Después me esplicó el sistema. Vos pagás la entrada, que te vale para toda la picza que puedas comer y por una pecsi de dos litros. El piczero te las va sacando del horno calentitas, las trocha como le sale, y las tira arriba del mostrador. Se come de dorapa, y cada quien agarra lo que agarra.
Me contó que la pizería funcionaba de queruza en los doques del puerto, entrando por Córdoba, en el sesto a la derecha. Y quedamos para la noche siguiente, porque ese día era jueves.
Llegué a casa y había pollo al horno con papas, pero no me importó.


El olorcito se sentía ya a las dos cuadras. No podía ser que nadie se hubiera dado cuenta de lo que estaba pasando. Seguro que tenían arreglados a la cana y a la prefetura.
Yo al mediodía no había almorzado, para reservarme. Entramos y el lugar era un bullicio de risas, humo, gritos, aceite. Los tipos y las minas se arrapiñaban al lado de la barra. Del otro lado del mostrador había dos gordos en cuero, pero con gorritos blancos y delantal, que traspiraban como chanchos. Iban paleando pizas para adentro y para afuera del horno, las cortaban a golpe de cuchilla, y las largaban arriba de la fórmica. La gente manoteaba lo que podia, algunos agarraban una porción enorme que valía por tres, y otros agarraban un puño lleno de varias porciones chiquitas y de queso que les brotaba entre los dedos.
El Masi me dijo, la pecsi la buscamos después, así tenemos las manos libres para abarcar más.
De atrás, la gente que seguía entrando nos empujaba, y nosotros empujábamos a los de adelante. Las pizas caían y las manos saltaban como tigres sobre un bambi y las despedazaban.

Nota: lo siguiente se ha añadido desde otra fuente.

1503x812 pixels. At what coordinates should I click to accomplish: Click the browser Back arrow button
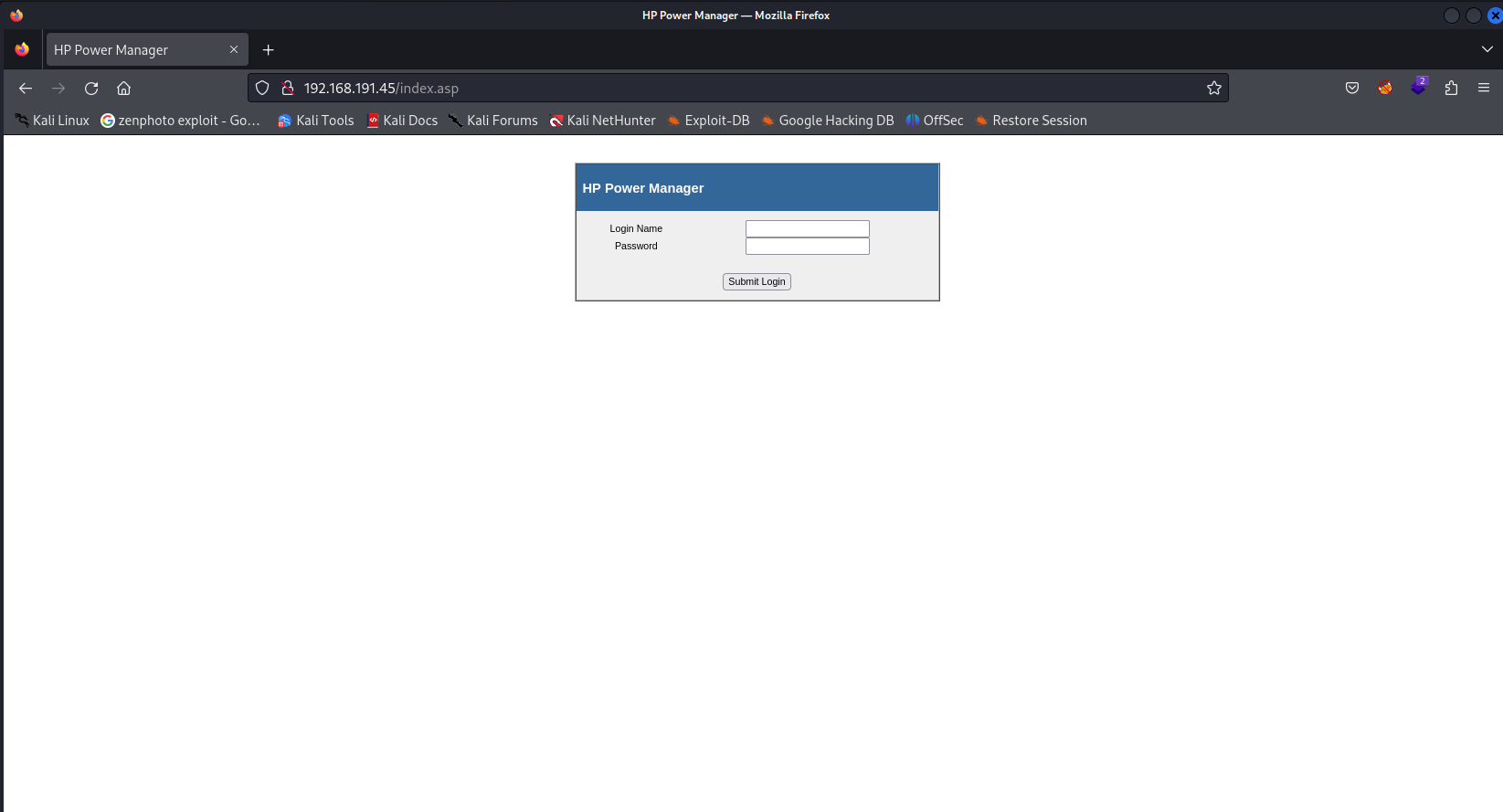[26, 89]
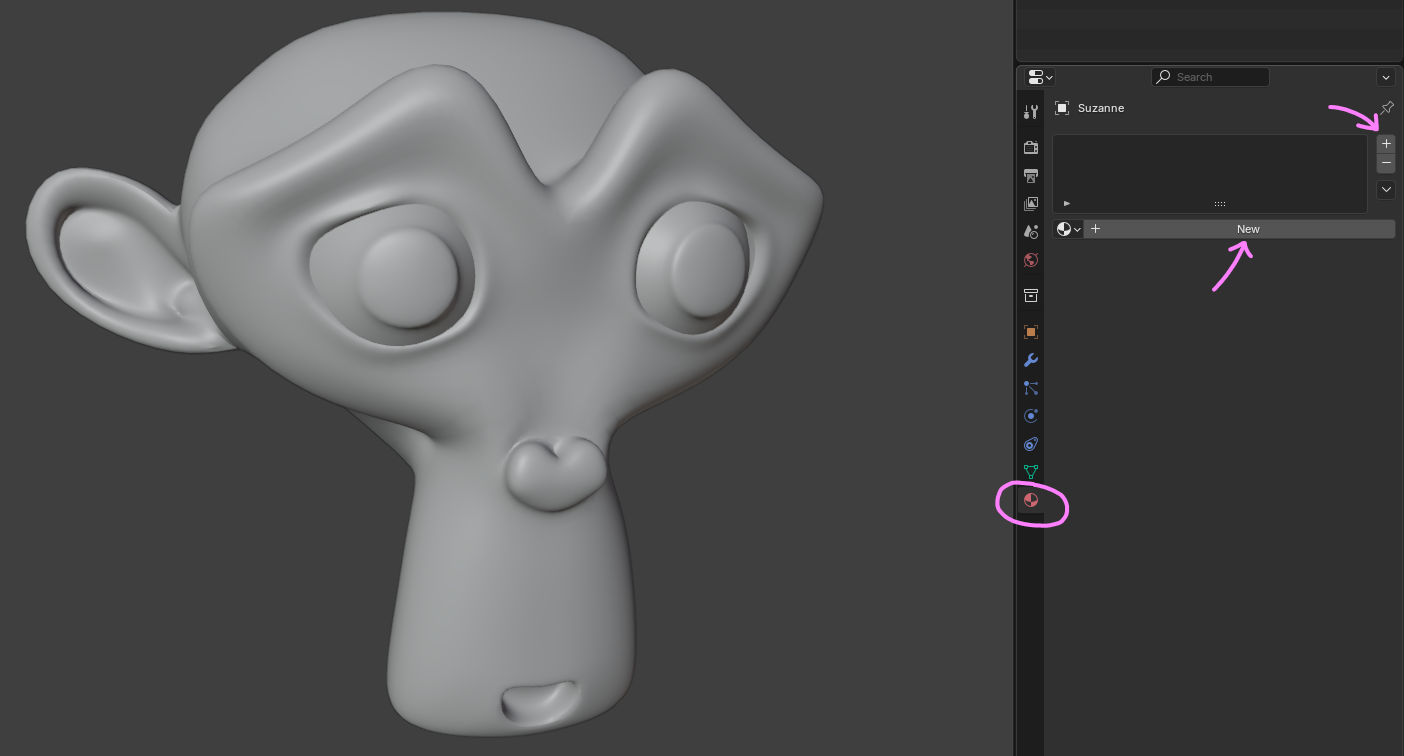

Ponela así, me dijo el Masi, y los dos apoyamos las manos palma para arriba sobre el mostrador justo antes de que cayera la piza. La tironeamos entre los dos y la ganamos casi entera.
Era una piza medio cuadrada, con la masa gruesa y la costra quemada. La salsa le rebalsaba, y la muza chorreaba suero por los cuatro costados. Tenía orégano, y en el medio un charco de aceite que tuvimos que vaciar sobre el piso para que no nos manchara la pera. No tenía aceitunas ni mucho lujo. No era un piza limpia, ni sana, pero mierda que era rica. La más rica que probé en mi vida. Mi hizo acordar a la porción fría que me había comido en el baño del Masi cuando era un pibe. Esa misma sensación de alegría, de entusiasmo, y de vergüenza.

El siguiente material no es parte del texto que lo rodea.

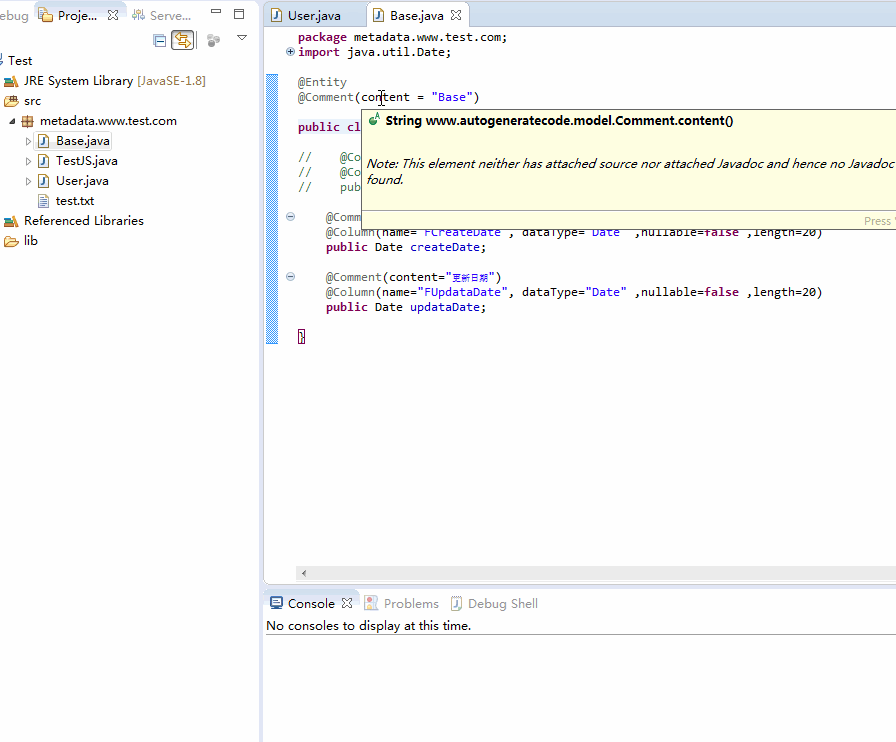Image resolution: width=896 pixels, height=742 pixels.
Task: Collapse the createDate comment fold marker
Action: point(290,216)
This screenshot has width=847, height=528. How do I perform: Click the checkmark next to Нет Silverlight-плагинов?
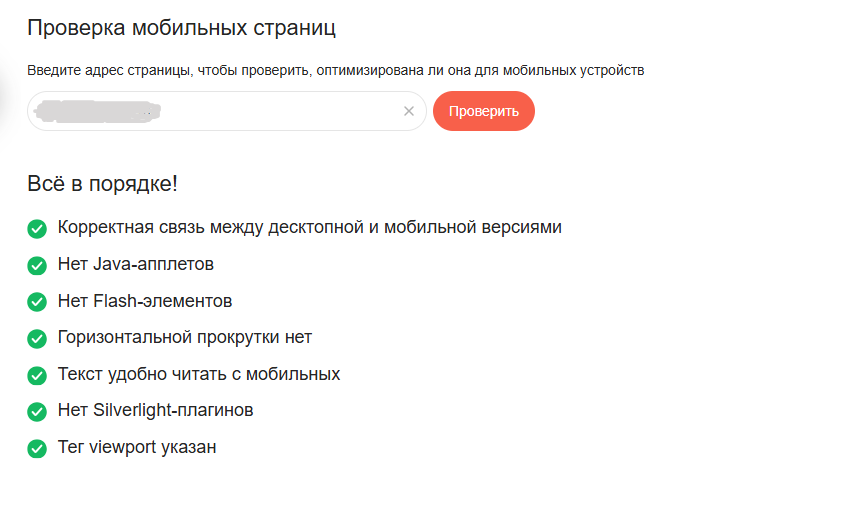click(37, 411)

Una y otra vez me volví a poner en la cola. Y cada vez iba más rápido, porque la mayoría no aguantaba más de tres pasadas y terminaban todos tirados por el fondo, medio durmiendo por el cansancio o borrachos de tanta piza.

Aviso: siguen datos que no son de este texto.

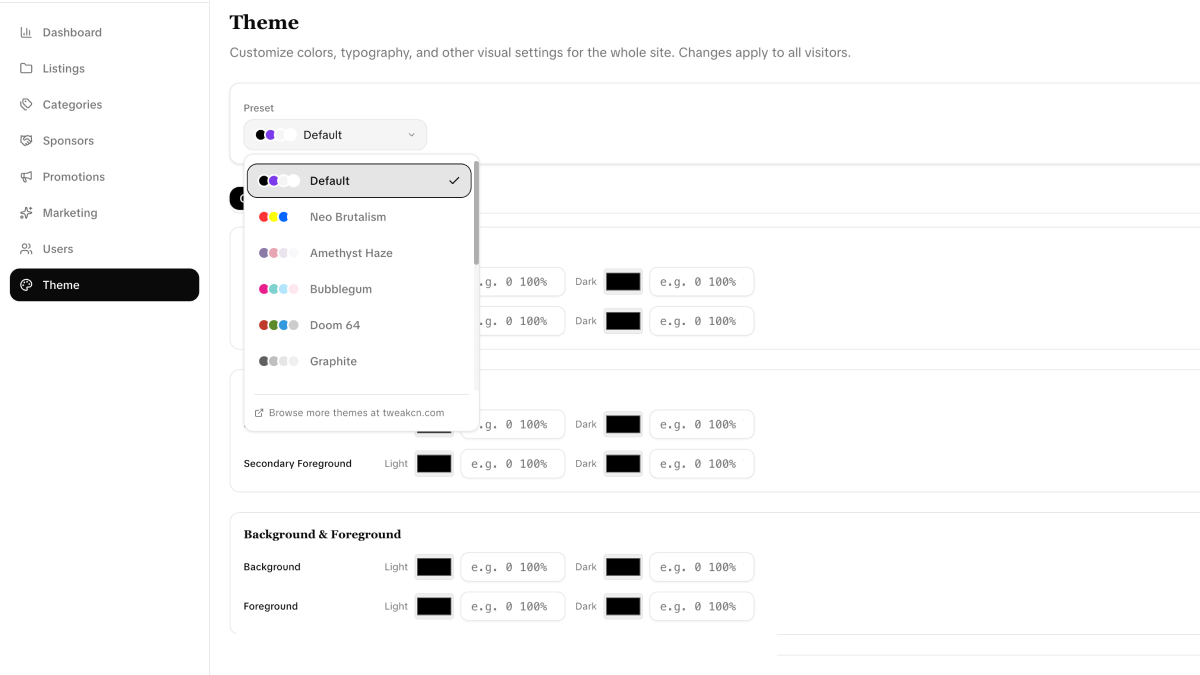Select the Bubblegum preset option
The width and height of the screenshot is (1200, 675).
point(341,289)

            Yo pasé por lo menos ocho veces, dos más que el Masi. Mirá que angurriento que habías resultado, me dijo la última vez que me puse en la cola. Me dolía todo, chivaba a mares, estaba por explotar, las piernas me temblaban, pero no podía dejar de desear otra porción de esa piza sucia, grasienta, tan distinta a la de la Valeria.